*SOURCE MATERIAL*.

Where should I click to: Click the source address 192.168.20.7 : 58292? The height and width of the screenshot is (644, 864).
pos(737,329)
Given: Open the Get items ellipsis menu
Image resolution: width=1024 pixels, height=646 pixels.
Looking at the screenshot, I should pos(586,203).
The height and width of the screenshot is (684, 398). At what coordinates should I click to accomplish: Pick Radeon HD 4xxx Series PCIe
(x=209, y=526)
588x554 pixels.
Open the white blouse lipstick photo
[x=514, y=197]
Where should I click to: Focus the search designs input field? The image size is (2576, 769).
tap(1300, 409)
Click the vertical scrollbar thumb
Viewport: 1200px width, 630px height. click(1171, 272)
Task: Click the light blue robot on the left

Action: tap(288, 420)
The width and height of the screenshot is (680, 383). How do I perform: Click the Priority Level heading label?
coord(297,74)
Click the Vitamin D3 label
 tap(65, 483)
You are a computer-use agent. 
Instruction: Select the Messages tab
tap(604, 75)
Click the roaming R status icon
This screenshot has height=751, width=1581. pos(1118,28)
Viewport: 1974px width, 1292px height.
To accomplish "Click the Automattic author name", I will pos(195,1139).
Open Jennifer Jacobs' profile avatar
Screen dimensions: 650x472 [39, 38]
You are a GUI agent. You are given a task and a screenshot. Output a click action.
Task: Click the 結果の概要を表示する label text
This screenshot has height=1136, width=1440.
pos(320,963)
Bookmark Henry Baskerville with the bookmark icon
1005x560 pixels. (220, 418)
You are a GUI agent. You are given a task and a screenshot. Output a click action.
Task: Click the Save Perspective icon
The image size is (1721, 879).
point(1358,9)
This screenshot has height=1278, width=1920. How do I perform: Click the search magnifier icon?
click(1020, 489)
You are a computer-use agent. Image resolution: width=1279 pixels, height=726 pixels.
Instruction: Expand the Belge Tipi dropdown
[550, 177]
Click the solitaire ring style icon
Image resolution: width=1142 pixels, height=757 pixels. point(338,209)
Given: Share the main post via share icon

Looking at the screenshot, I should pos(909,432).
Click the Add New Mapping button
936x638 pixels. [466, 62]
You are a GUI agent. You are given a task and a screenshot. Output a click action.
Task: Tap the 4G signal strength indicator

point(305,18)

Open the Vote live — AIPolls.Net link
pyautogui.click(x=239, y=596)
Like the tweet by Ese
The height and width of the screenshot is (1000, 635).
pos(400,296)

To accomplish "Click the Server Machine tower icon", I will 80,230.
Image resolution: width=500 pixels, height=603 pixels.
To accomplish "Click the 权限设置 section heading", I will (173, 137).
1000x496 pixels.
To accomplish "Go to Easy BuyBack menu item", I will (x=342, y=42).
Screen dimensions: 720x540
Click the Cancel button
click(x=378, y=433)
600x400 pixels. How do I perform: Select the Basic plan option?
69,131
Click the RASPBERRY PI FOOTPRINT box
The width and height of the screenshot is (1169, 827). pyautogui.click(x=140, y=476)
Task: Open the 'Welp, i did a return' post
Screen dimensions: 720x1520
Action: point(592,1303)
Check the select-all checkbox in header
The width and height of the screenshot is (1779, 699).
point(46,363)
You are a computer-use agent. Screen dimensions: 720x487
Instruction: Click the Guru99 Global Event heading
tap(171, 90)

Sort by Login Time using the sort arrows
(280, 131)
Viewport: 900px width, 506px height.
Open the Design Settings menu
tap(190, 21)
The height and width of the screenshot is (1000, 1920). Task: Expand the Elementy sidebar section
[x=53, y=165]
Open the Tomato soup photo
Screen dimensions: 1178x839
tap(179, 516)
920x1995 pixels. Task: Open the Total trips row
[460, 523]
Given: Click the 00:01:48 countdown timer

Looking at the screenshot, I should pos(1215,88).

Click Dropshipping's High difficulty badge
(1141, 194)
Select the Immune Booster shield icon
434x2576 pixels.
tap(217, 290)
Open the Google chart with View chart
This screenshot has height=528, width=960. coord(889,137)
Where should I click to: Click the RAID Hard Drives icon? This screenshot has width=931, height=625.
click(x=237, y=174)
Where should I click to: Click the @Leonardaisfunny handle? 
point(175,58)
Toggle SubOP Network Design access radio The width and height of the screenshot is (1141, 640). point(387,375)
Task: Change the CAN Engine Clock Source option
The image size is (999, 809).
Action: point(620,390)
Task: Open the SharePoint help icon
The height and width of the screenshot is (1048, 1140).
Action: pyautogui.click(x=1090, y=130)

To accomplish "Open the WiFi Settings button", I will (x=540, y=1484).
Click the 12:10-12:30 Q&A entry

*TASK*.
Each line from the start of the listing above through the line containing "588x554 pixels." must be reproduced exactly. Leave out the rest.

*SOLUTION TO THE PROBLEM*.
Where should I click to: Click the source address 192.168.20.7 : 58292? The height and width of the screenshot is (644, 864).
pos(737,329)
Given: Open the Get items ellipsis menu
Image resolution: width=1024 pixels, height=646 pixels.
Looking at the screenshot, I should pos(586,203).
The height and width of the screenshot is (684, 398). At what coordinates should I click to accomplish: Pick Radeon HD 4xxx Series PCIe
(x=209, y=526)
588x554 pixels.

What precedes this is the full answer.